| TEXT BLOCK |
--- --- ---
An IRB approved retrospective review of all patients with a diagnosis of HFM and a preop 3DCT was performed. A gold-standard score based on consensus between surgeons at our institution stratified the population into Mild(0-1), Moderate(2a), and Severe(2b-3). Clinical KPC score was used as a second comparison. 3DCT scans were evaluated by surgeons and rated according to the KPC. Percent agreement was compared between these standards and the scores of our raters. ANOVA was used for statistical significance.
16 craniofacial surgeons with 248yrs(avg 15.5yrs) of experience from 11 institutions were surveyed. 41 patients met criteria including 38 patients with documented clinical scores. When comparing the raters’ 3DCT-based classification to the clinical KPC scores, the average agreement was 38.1%(range: 27.3% for Type 2 to 57.9% for Type 3). There was improved rater identification of Type 3 mandibles(p<.001), however, as a group all raters were equally unable to accurately identify mandibular severity as compared to clinical assessment(p=.90). When comparing the raters’ 3DCT-based classification to our gold standard, the average total agreement was 67.8%(range: 40.0% for Moderate to 84.6% for Severe) with improved identification of Mild and Severe mandibles(p<.001). As a group all raters were equally unable to accurately identify mandibular severity as compared to the gold standard(p= .97).
The introduction of 3DCT into the diagnostic paradigm highlights the inaccuracy and variability of traditional classification systems. Our results question the accuracy and reproducibility of the current clinical paradigm suggesting the need to reexamine the classification of HFM.
--- --- ---
| YOUR OBJECTIVE |
Summarize the text on HFM classification with 3DCT in three sentences.

| THE DATA |
--- --- ---
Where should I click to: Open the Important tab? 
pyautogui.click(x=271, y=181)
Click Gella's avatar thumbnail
--- --- ---
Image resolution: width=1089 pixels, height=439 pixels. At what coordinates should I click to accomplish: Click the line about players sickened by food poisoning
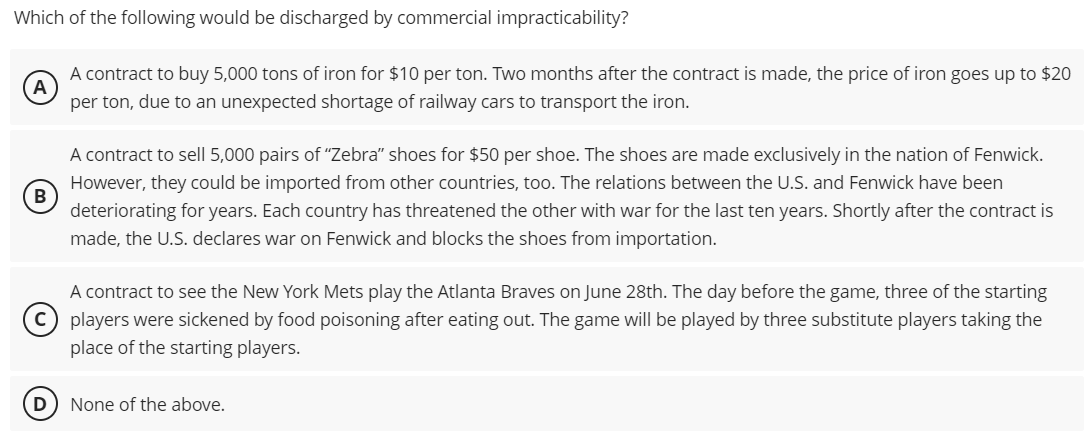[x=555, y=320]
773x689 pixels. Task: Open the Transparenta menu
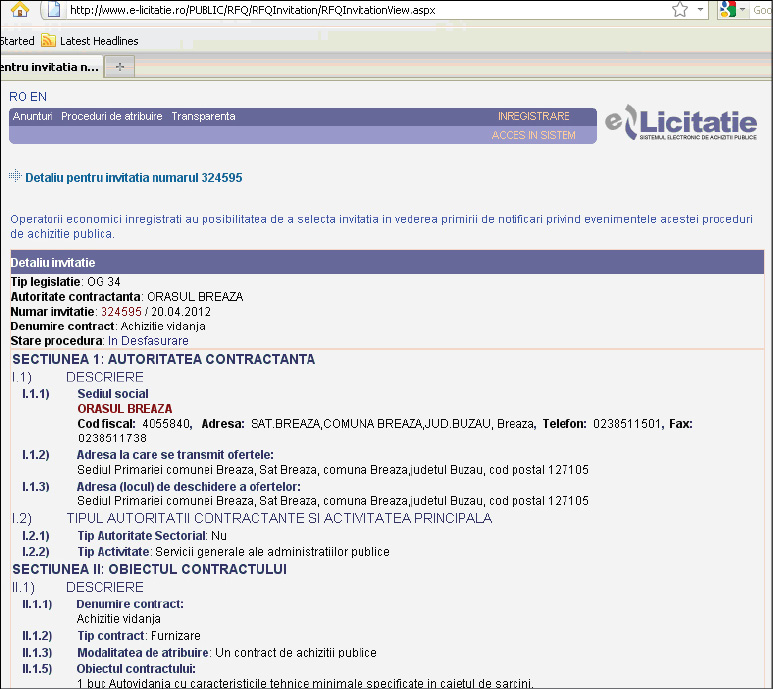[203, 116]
--- --- ---
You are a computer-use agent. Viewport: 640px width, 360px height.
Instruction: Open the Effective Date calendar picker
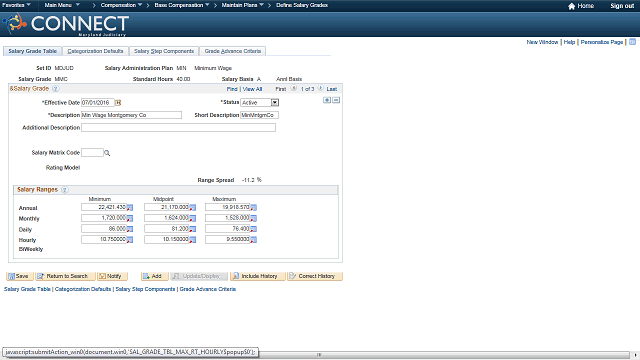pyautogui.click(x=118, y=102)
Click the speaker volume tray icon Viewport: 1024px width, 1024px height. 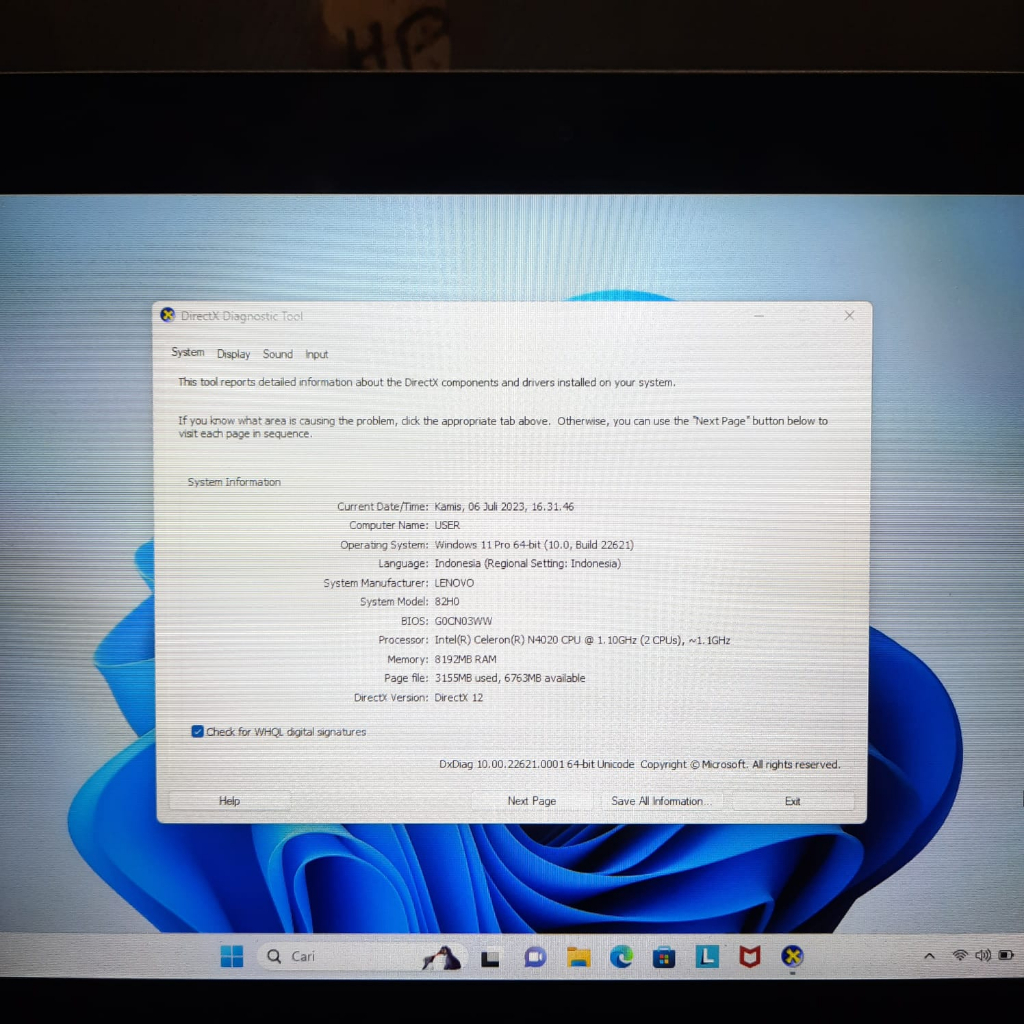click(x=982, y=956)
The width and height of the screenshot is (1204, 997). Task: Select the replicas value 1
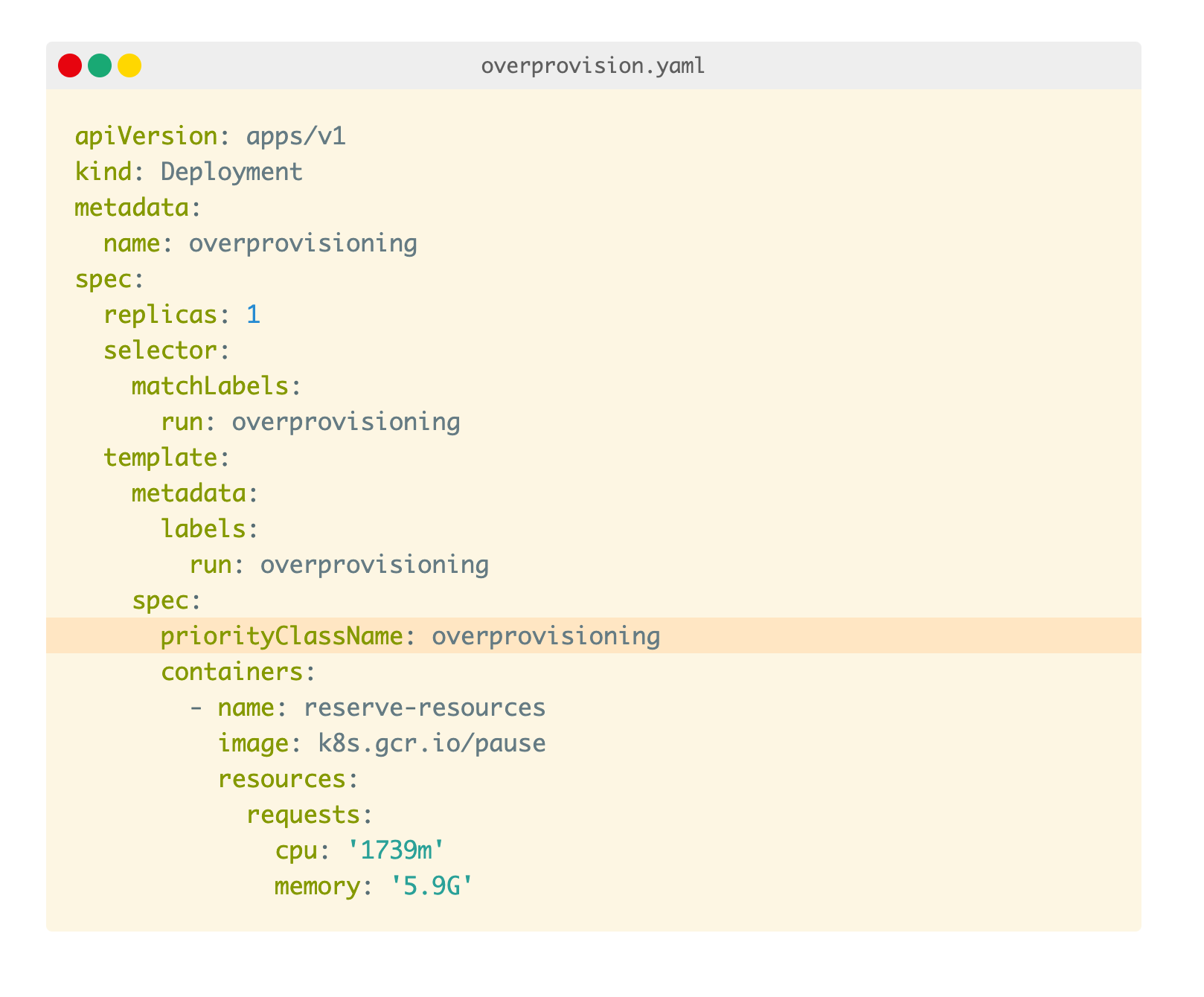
--- --- ---
| RESULT |
Sixteen craniofacial surgeons rated the preop 3DCT scans of 41 patients with HFM according to the KPC. Their ratings were compared with clinical KPC scores and with a consensus gold standard set by surgeons at the authors' institution. Average agreement was 38.1% against the clinical scores and 67.8% against the gold standard, and as a group the raters were equally unable to accurately identify mandibular severity, leading the authors to call for reexamining the classification of HFM.